* Work order
Down to the last line, set the entries down again exactly.

* Provided data
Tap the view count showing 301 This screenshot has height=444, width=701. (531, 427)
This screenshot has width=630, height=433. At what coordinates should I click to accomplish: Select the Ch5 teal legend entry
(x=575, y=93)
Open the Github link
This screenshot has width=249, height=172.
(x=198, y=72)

* Answer for this exercise
Tap the view count showing 301 This screenshot has height=444, width=701. (531, 427)
This screenshot has width=630, height=433. At what coordinates should I click to accomplish: Select the Ch5 teal legend entry
(x=575, y=93)
Open the Github link
This screenshot has width=249, height=172.
(x=198, y=72)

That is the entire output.